II Jornadas do Quaternário da APEQ; Porto, FLUP, 12-13 Outubro de 2000
 
 

O Quaternário, a morfologia cársica e o património ambiental
 
 

Lúcio Cunha

Centro de Estudos Geográficos da Faculdade de Letras da Universidade de Coimbra

Pç. Porta Férrea - 3040 COIMBRA. E-mail: luciogeo@ci.uc.pt





Resumo:

Nos principais maciços calcários portugueses, o processo cársico que conduziu à elaboração de formas e paisagens sui generis, hoje consideradas de elevado valor patrimonial, é um processo longo e complexo em que o Quaternário apenas representa uma porção muito reduzida do tempo total envolvido.

Pensando apenas nos principais maciços calcários da Orla Mesocenozóica ocidental portuguesa, se exceptuarmos os tufos calcários (e particularmente o maior afloramento, o dos Tufos de Condeixa) que se terão formado já francamente no Quaternário, sendo portanto muito recentes as formas cársicas (lapiás, dolinas, pequenas lapas e abrigos sob rocha) que neles se desenvolvem, nas restantes rochas calcárias o processo cársico ter-se-á iniciado ainda no Jurássico, sendo marcado por fases de diferente intensidade ao sabor das vicissitudes tectónicas e, sobretudo, dos sucessivos ambientes bioclimáticos registados na região. Tanto em grande parte do Maciço Calcário Estremenho, como no conjunto do Maciço de Sicó, ao Quaternário parece ter ficado reservado essencialmente o papel de exumação de paleoformas, algumas pré-cretácicas outra porventura terciárias, ao mesmo tempo que se processava um retoque cársico nas superfícies calcárias entretanto descobertas.

Apesar disso, as formas mais espectaculares, aquelas que detêm um inegável valor patrimonial e que frequentemente correspondem à imagem mais conhecida destes maciços têm a marca indelével dos processos fluviocársicos e cársicos desenvolvidos já no Quaternário.

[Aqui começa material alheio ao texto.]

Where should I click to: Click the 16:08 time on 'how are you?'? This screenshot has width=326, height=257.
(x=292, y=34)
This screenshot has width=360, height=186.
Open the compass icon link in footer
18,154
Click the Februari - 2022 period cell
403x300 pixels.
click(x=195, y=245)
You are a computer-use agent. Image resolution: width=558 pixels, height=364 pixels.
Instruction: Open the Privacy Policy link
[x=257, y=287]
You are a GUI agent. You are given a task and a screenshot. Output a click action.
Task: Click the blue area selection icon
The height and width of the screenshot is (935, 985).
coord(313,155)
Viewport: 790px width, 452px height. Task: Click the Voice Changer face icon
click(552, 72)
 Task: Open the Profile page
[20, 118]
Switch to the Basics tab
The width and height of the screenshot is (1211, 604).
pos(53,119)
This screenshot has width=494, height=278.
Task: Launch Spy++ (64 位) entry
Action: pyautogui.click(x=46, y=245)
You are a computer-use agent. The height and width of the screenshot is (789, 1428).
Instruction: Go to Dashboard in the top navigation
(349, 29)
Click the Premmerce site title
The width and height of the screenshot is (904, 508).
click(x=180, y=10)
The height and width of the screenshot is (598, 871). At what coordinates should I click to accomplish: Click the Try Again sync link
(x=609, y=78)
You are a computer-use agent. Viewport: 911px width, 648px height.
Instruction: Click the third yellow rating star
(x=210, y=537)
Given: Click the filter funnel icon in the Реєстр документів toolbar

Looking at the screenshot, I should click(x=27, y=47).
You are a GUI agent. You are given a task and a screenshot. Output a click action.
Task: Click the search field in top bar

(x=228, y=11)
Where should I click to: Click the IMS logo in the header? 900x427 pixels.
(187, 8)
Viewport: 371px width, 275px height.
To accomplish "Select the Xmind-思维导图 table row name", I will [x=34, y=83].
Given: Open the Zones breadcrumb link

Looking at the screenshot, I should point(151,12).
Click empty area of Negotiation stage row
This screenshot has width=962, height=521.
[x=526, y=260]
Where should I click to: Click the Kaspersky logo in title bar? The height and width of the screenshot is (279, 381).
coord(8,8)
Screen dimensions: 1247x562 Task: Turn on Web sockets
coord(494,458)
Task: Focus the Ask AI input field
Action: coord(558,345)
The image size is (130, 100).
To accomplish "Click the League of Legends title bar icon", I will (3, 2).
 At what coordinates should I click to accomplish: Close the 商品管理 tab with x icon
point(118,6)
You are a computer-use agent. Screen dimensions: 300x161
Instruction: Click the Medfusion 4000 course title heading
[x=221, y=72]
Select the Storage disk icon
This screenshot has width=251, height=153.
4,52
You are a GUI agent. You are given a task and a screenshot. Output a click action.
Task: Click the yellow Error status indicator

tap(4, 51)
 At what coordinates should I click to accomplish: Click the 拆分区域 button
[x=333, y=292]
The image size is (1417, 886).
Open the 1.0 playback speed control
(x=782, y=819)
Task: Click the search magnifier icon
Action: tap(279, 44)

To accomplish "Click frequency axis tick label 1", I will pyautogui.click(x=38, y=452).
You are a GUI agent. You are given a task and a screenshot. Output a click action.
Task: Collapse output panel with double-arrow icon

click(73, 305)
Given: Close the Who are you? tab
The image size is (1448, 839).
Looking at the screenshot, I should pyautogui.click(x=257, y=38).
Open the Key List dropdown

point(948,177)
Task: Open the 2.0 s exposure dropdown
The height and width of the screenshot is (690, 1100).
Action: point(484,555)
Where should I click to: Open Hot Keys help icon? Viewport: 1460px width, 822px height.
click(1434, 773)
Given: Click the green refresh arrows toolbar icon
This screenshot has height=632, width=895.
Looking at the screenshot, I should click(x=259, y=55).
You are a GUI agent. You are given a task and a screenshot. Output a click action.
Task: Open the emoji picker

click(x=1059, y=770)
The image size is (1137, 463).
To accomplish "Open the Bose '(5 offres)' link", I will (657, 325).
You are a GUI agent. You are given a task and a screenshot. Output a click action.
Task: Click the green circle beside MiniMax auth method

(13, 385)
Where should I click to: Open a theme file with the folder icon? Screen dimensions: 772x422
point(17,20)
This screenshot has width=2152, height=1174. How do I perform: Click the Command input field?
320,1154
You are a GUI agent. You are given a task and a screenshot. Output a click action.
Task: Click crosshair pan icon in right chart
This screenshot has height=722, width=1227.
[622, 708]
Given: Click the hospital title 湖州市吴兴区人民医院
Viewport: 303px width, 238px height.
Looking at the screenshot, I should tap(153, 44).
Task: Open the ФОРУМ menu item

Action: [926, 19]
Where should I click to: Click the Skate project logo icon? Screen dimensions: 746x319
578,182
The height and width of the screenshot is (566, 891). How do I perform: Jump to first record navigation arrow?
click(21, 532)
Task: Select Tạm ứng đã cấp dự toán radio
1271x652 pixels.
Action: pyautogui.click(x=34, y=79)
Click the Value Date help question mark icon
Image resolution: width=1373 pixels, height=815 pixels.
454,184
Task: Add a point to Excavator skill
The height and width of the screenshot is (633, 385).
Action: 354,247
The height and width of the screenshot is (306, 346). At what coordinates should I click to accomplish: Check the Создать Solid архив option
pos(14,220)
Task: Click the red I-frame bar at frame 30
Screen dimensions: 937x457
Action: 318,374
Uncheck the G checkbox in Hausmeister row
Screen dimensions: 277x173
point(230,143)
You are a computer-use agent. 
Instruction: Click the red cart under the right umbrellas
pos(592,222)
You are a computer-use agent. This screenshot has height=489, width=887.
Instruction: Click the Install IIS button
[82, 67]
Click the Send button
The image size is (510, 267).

Na sequência do soerguimento dos maciços e na dependência de coberturas gresosas progressivamente remobilizadas desde os tempos cretácicos, que no início do Quaternário teriam ainda senão um carácter contínuo, pelo menos uma extensão e espessura bem maiores que os poucos restos que hoje se detectam, ter-se-ão criado condições para desenvolvimento das redes fluviais responsáveis por espectaculares canhões, como no caso de Sicó, os canhões dos Poios, do Vale das Buracas e do Vale da Grota. Outros pequenos canhões, porventura mais dignos do nome, dada a quase absoluta verticalidade das vertentes, como é o caso do canhão do Rio dos Mouros que terá sido uma das razões de ser da instalação da cidade romana de Conímbriga, apesar de, porventura, mais recentes têm nas mesmas razões as causas da sua génese.

Parte significativa do interesse paisagístico destes canhões fluviocársicos advém do modelado das suas vertentes e designadamente das "buracas", formas do carso superficial que parecem ligar-se a processos de gelifracção e de dissolução sob a acção de climas frios. Curtos sectores quase verticais (as "penas"), abrigos sob rocha (as "buracas") e escombreiras de diferentes origens são, sem sombra de dúvidas, marcas quaternárias nas vertentes dos canhões fluviocársicos e noutras vertentes escarpadas que em muito contribuem para a valorização da paisagem.

O mesmo acontece com dois outros tipos de formas, autênticos ex-libris do modelado cársico: os lapiás, responsáveis pelo "deserto de pedras" com que se identifica o carso clássico, e as grutas (lapas e algares) que valem, por si só, pelas belezas que encerram e pelos desafios que proporcionam, e também, sobretudo, pelo que significam no processo e circulação e armazenamento da água. Neste caso foi também já no Quaternário que se desenvolveram os processos responsáveis, pela escultura integral de muitas das formas lapiares ou pelos retoques nelas verificados, assim como foi este o tempo que permitiu as últimas estruturações da rede de galerias que balizam o funcionamento hidrológico do carso actual.

Com a presente comunicação pretende-se mostrar a importância dos processos verificados durante o Quaternário na construção da paisagem cársica com particular incidência nas formas que pelas sua especificidade genética, espectacularidade e singularidade mais representam em termos de património ambiental.